## To do
Each line of the data below that carries the word "computer" needs to be copied.

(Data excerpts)
#####
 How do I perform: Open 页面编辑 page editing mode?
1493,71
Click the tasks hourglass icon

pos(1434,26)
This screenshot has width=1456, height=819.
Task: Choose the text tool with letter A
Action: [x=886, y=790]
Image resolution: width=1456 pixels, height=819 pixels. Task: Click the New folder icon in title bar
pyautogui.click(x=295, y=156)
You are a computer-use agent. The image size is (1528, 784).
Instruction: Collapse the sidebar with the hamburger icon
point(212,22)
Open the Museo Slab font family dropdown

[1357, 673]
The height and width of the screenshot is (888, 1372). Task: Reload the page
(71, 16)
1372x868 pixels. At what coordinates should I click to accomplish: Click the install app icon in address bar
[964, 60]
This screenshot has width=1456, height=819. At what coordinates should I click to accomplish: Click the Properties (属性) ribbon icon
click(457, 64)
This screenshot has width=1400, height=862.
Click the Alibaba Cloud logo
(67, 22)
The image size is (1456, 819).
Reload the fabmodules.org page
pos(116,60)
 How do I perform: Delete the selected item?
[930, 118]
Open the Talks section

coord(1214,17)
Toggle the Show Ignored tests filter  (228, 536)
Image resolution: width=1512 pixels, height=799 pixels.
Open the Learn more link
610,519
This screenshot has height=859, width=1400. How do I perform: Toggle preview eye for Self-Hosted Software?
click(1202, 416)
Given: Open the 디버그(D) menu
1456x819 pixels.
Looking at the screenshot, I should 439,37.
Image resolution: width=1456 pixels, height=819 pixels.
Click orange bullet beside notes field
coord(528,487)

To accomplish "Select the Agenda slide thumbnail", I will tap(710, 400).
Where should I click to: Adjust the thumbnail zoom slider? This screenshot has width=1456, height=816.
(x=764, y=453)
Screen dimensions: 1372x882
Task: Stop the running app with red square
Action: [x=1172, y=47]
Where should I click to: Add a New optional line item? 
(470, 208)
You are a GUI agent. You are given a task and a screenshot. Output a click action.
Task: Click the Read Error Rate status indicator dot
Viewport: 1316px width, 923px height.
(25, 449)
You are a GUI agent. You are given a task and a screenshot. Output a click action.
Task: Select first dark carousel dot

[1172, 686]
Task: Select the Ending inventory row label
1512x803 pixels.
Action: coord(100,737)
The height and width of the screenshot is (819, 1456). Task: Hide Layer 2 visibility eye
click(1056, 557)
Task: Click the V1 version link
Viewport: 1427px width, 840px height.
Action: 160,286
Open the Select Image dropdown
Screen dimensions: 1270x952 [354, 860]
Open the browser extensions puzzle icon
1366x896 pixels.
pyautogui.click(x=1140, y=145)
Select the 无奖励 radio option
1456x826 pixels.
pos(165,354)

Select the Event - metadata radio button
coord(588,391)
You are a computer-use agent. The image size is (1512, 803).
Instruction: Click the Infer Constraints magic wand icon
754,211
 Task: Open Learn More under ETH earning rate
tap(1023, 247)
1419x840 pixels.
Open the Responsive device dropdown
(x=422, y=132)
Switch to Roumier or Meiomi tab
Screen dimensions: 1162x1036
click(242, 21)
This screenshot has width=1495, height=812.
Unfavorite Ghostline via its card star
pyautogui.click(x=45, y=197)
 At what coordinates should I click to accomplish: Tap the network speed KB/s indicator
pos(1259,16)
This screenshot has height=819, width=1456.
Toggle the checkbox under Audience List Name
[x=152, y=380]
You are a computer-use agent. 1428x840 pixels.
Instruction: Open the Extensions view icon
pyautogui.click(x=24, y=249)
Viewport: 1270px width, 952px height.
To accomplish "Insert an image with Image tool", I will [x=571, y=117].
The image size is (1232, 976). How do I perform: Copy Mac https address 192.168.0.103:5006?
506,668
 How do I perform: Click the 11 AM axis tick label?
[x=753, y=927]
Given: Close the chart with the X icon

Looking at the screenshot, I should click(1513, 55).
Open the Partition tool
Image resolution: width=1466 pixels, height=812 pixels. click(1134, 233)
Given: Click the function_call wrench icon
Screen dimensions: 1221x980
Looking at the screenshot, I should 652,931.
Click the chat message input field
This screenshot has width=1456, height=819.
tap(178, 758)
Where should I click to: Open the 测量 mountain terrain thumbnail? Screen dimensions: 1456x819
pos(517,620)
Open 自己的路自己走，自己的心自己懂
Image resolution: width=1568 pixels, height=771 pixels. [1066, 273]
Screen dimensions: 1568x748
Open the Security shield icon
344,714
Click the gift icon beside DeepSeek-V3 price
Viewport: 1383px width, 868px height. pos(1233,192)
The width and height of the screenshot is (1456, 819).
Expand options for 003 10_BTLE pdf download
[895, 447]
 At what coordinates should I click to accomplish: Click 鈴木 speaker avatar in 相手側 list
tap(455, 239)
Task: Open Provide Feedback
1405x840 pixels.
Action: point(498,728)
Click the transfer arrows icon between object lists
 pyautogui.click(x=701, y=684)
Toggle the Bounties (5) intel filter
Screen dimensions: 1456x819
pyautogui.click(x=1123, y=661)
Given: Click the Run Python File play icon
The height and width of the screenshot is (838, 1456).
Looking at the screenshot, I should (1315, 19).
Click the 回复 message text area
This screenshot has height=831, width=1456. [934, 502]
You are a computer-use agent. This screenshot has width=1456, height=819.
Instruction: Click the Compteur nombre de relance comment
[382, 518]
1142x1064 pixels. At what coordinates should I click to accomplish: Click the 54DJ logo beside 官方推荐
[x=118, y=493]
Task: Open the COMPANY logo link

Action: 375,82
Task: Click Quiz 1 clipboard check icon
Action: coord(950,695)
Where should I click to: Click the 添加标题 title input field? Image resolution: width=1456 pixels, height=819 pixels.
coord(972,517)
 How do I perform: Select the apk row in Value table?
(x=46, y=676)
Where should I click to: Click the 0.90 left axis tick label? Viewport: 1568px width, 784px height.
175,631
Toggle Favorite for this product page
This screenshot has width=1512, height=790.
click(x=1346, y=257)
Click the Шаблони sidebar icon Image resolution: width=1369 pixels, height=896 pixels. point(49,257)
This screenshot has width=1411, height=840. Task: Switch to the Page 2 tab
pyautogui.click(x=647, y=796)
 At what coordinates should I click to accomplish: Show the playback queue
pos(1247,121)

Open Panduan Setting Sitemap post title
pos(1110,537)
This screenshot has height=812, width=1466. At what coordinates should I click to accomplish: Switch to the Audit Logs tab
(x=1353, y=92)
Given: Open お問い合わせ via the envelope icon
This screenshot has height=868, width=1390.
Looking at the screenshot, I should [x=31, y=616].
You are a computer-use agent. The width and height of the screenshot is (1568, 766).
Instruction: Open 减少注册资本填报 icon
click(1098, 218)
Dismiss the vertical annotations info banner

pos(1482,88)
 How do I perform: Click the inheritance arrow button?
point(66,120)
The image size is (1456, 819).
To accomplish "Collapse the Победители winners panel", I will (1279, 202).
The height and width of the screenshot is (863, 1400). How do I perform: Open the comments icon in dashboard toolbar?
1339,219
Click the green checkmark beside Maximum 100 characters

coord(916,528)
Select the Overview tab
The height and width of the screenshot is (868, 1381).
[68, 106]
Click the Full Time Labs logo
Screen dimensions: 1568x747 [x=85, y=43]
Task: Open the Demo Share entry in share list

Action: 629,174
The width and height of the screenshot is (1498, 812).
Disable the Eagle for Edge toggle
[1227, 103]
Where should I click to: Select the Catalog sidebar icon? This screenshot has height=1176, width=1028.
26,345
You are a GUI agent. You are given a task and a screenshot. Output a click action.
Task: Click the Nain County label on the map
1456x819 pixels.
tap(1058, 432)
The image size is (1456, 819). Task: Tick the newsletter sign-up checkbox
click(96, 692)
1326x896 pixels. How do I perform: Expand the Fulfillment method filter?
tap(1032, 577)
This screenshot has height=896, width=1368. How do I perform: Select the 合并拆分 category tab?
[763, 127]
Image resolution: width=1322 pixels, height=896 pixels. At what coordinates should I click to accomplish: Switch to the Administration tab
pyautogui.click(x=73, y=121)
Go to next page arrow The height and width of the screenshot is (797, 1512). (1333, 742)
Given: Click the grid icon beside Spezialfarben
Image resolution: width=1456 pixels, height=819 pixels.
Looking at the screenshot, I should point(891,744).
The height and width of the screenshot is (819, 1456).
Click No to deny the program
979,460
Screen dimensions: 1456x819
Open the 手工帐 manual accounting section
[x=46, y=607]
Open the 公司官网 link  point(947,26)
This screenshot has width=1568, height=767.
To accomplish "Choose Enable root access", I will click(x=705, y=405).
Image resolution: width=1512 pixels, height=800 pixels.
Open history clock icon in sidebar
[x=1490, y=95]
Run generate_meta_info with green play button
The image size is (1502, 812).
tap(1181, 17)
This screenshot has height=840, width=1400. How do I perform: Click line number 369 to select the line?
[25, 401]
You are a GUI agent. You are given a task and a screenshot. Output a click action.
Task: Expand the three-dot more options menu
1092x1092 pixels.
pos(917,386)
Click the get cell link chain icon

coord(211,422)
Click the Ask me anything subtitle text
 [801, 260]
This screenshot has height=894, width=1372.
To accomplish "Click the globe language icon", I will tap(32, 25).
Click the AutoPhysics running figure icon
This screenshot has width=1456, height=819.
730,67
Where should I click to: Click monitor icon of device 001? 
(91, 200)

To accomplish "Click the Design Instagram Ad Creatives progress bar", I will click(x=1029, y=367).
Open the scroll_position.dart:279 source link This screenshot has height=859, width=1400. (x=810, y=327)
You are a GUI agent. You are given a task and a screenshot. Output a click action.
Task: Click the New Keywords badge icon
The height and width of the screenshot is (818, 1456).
#####
## Result of the task
You are a computer-use agent. The image size is (1528, 784).
You are a computer-use agent. The image size is (1512, 803).
You are a computer-use agent. 1428x840 pixels.
You are a computer-use agent. This screenshot has width=1456, height=819.
You are a computer-use agent. The width and height of the screenshot is (1568, 766).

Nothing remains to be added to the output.